### Objectif
Pour chacune des affirmations suivantes, dites si elle concorde avec le passage consacré au Procès de Kafka, par oui ou par non, en citant textuellement les mots qui permettent de trancher. (a) Selon Hesse, le sens de la création de Kafka est religieux et non artistique. (b) Tucholsky qualifie le livre de délirant. (c) Hesse formule son jugement en 1930.

### Passage proposé
□ □ □ □
Dans ce contexte onirique, il convient de citer un autre écrivain – Hermann Hesse (1877-1962) – qui dès 1925 (7) note ceci à propos du Procès (je traduis et souligne) :
Quel livre étrange, excitant, merveilleux et réjouissant ! Comme toutes les œuvres de cet auteur, c'est une toile tissée des fils de rêve les plus fins, la construction d'un monde  onirique, produit grâce à une technique si pure et la puissance de la vision si intense qu'une pseudo-réalité inquiétante en miroir concave [sc.: grossissant] s'établit, qui agit d'abord comme un cauchemar, oppressant et angoissant, jusqu'à ce que le lecteur découvre le sens secret de ces créations. Alors la rédemption jaillit des œuvres singulières et fantastiques de Kafka, car le sens de sa création n'est absolument pas –  comme il peut sembler de prime abord avec le soin inhabituel apporté à ce travail de détail – artistique, mais religieux. Ce que ces œuvres expriment, c'est la piété, ce qu'elles suscitent, c'est la dévotion, le plus profond respect. C'est également le cas du Procès.
Sans commenter ici les aspects mystiques du Procès pointés par l'auteur de Siddhartha (1922) et de Narcisse et Goldmund (1930), revenons à l'article de Kurt Tucholsky qui, après avoir lui aussi – peut-être un peu trop sommairement – posé la question du rêve, remarque ceci :
Le livre n’est pas délirant – il est complètement raisonnable ; dans son idée, il est aussi raisonnable que le sont certains fous, logiquement, mathématiquement sans défauts ; il manque cette légère dose d’irrationnel qui, seule, donne l’assurance intérieure à l’homme raisonnable. Rien n’est plus effroyable qu’un pur mathématicien de la raison – rien n’est plus inquiétant. Or, Kafka est un auteur d’un format rare, et son idée de base ultra-logique est parée de figures réelles de l'imagination. On ne se demande plus si tout cela existe – tout existe, aussi vrai qu’une machine à tuer se trouve dans la Colonie pénitentiaire, aussi vrai que le voyageur de commerce se transforme en insecte… c’est comme ça.
□ □ □ □
### Extraits des entrées
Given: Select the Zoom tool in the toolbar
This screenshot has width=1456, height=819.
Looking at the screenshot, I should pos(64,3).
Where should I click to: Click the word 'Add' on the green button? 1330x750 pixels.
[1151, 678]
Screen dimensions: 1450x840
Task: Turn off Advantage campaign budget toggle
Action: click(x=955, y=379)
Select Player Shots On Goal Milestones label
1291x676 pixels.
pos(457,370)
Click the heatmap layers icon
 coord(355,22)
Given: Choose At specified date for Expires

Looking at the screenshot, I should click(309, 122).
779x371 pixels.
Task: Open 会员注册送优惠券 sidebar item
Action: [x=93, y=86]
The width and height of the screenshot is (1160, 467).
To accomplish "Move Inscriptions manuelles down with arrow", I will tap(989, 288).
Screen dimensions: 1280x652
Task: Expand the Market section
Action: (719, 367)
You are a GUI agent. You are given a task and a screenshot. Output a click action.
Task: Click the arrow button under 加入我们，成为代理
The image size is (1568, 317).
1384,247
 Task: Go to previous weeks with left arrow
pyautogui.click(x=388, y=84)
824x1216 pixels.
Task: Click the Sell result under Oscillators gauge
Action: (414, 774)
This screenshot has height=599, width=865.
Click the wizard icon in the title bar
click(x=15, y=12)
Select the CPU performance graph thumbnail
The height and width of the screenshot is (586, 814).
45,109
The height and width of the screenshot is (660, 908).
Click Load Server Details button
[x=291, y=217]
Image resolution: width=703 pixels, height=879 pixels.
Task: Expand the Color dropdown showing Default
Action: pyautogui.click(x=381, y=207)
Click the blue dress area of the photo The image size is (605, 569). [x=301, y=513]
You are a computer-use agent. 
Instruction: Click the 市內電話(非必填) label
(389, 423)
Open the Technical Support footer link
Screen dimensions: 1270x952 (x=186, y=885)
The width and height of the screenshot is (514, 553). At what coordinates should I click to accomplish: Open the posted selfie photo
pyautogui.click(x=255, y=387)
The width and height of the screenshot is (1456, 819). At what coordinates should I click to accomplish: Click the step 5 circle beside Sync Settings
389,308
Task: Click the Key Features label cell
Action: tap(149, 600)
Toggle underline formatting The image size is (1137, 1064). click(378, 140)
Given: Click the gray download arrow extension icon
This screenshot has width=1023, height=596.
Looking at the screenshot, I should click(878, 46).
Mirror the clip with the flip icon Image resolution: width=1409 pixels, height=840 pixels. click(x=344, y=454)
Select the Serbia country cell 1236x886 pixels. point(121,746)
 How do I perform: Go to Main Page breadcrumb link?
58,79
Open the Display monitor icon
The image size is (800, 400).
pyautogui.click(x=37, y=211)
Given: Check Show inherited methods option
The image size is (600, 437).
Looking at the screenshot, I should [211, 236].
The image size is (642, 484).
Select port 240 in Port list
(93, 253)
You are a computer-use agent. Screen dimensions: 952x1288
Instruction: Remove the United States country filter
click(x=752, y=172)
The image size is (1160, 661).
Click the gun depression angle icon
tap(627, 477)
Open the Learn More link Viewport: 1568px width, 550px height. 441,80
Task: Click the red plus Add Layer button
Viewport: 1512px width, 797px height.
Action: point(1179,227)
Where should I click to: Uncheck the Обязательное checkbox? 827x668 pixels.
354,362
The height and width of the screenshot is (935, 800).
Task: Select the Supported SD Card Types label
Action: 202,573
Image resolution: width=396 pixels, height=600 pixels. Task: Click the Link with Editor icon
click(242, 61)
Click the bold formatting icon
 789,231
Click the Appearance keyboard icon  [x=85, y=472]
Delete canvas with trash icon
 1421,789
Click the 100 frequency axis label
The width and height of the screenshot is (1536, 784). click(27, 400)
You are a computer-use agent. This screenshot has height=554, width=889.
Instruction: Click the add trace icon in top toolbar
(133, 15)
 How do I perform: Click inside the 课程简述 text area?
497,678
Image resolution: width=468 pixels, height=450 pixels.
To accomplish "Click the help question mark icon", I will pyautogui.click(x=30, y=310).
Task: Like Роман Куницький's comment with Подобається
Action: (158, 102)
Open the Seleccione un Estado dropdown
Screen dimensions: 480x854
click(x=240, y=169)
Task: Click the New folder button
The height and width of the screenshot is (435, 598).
□ □ □ □
### Corrigé
(a) Oui : « artistique, mais religieux ».
(b) Non : « Le livre n’est pas délirant – il est complètement raisonnable ».
(c) Non : « dès 1925 ».